--- DATA SUPPLIED ---

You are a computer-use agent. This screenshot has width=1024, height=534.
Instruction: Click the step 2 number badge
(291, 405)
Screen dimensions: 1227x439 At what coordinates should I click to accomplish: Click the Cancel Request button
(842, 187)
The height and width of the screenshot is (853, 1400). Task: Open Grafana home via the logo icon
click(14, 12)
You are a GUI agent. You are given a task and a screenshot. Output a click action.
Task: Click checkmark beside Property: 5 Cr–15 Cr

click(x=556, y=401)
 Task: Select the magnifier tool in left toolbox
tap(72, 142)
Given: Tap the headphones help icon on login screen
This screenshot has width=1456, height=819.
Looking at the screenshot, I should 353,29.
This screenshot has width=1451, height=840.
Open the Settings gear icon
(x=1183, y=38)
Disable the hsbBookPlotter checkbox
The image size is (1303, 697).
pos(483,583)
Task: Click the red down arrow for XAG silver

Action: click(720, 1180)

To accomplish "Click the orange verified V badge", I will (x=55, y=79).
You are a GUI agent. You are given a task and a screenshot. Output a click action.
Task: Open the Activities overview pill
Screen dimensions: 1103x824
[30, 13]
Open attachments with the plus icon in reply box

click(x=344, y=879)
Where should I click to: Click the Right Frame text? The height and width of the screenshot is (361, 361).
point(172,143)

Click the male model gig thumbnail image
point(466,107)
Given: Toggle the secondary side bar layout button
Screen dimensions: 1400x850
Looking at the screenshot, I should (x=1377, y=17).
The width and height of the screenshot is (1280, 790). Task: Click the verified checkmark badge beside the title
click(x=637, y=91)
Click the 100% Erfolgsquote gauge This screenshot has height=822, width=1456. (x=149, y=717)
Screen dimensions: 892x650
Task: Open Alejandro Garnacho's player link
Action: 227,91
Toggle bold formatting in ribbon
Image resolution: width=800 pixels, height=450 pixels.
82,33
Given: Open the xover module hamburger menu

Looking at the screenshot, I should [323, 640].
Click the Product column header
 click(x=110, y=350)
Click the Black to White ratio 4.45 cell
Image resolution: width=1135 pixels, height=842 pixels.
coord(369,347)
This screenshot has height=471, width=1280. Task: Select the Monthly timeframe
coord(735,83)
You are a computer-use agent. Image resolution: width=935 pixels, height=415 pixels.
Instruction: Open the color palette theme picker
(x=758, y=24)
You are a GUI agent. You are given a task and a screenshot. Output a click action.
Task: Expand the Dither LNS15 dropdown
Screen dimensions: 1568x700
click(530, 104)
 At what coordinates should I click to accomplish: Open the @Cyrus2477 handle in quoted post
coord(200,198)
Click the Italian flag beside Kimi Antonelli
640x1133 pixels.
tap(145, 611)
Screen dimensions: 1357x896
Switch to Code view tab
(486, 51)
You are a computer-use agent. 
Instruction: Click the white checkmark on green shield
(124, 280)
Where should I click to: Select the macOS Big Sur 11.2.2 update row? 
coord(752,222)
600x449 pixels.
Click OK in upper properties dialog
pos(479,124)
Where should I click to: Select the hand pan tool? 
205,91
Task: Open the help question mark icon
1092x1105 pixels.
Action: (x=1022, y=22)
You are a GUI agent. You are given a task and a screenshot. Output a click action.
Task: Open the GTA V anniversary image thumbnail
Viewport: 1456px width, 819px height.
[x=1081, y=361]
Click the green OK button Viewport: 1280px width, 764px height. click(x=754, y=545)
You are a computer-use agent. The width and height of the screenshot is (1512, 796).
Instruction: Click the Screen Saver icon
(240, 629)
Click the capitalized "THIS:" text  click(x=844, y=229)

---

■ INSTRUCTIONS TO FOLLOW: Can you copy every one of the records above word for word, keeping each line unchanged?

■ EXERCISE SOLUTION:
You are a computer-use agent. This screenshot has width=1024, height=534.
Instruction: Click the step 2 number badge
(291, 405)
Screen dimensions: 1227x439 At what coordinates should I click to accomplish: Click the Cancel Request button
(842, 187)
The height and width of the screenshot is (853, 1400). Task: Open Grafana home via the logo icon
click(14, 12)
You are a GUI agent. You are given a task and a screenshot. Output a click action.
Task: Click checkmark beside Property: 5 Cr–15 Cr

click(x=556, y=401)
 Task: Select the magnifier tool in left toolbox
tap(72, 142)
Given: Tap the headphones help icon on login screen
This screenshot has width=1456, height=819.
Looking at the screenshot, I should 353,29.
This screenshot has width=1451, height=840.
Open the Settings gear icon
(x=1183, y=38)
Disable the hsbBookPlotter checkbox
The image size is (1303, 697).
pos(483,583)
Task: Click the red down arrow for XAG silver

Action: click(720, 1180)

To accomplish "Click the orange verified V badge", I will (x=55, y=79).
You are a GUI agent. You are given a task and a screenshot. Output a click action.
Task: Open the Activities overview pill
Screen dimensions: 1103x824
[30, 13]
Open attachments with the plus icon in reply box

click(x=344, y=879)
Where should I click to: Click the Right Frame text? The height and width of the screenshot is (361, 361).
point(172,143)

Click the male model gig thumbnail image
point(466,107)
Given: Toggle the secondary side bar layout button
Screen dimensions: 1400x850
Looking at the screenshot, I should (x=1377, y=17).
The width and height of the screenshot is (1280, 790). Task: Click the verified checkmark badge beside the title
click(x=637, y=91)
Click the 100% Erfolgsquote gauge This screenshot has height=822, width=1456. (x=149, y=717)
Screen dimensions: 892x650
Task: Open Alejandro Garnacho's player link
Action: 227,91
Toggle bold formatting in ribbon
Image resolution: width=800 pixels, height=450 pixels.
82,33
Given: Open the xover module hamburger menu

Looking at the screenshot, I should [323, 640].
Click the Product column header
 click(x=110, y=350)
Click the Black to White ratio 4.45 cell
Image resolution: width=1135 pixels, height=842 pixels.
coord(369,347)
This screenshot has height=471, width=1280. Task: Select the Monthly timeframe
coord(735,83)
You are a computer-use agent. Image resolution: width=935 pixels, height=415 pixels.
Instruction: Open the color palette theme picker
(x=758, y=24)
You are a GUI agent. You are given a task and a screenshot. Output a click action.
Task: Expand the Dither LNS15 dropdown
Screen dimensions: 1568x700
click(530, 104)
 At what coordinates should I click to accomplish: Open the @Cyrus2477 handle in quoted post
coord(200,198)
Click the Italian flag beside Kimi Antonelli
640x1133 pixels.
tap(145, 611)
Screen dimensions: 1357x896
Switch to Code view tab
(486, 51)
You are a computer-use agent. 
Instruction: Click the white checkmark on green shield
(124, 280)
Where should I click to: Select the macOS Big Sur 11.2.2 update row? 
coord(752,222)
600x449 pixels.
Click OK in upper properties dialog
pos(479,124)
Where should I click to: Select the hand pan tool? 
205,91
Task: Open the help question mark icon
1092x1105 pixels.
Action: (x=1022, y=22)
You are a GUI agent. You are given a task and a screenshot. Output a click action.
Task: Open the GTA V anniversary image thumbnail
Viewport: 1456px width, 819px height.
[x=1081, y=361]
Click the green OK button Viewport: 1280px width, 764px height. click(x=754, y=545)
You are a computer-use agent. The width and height of the screenshot is (1512, 796).
Instruction: Click the Screen Saver icon
(240, 629)
Click the capitalized "THIS:" text  click(x=844, y=229)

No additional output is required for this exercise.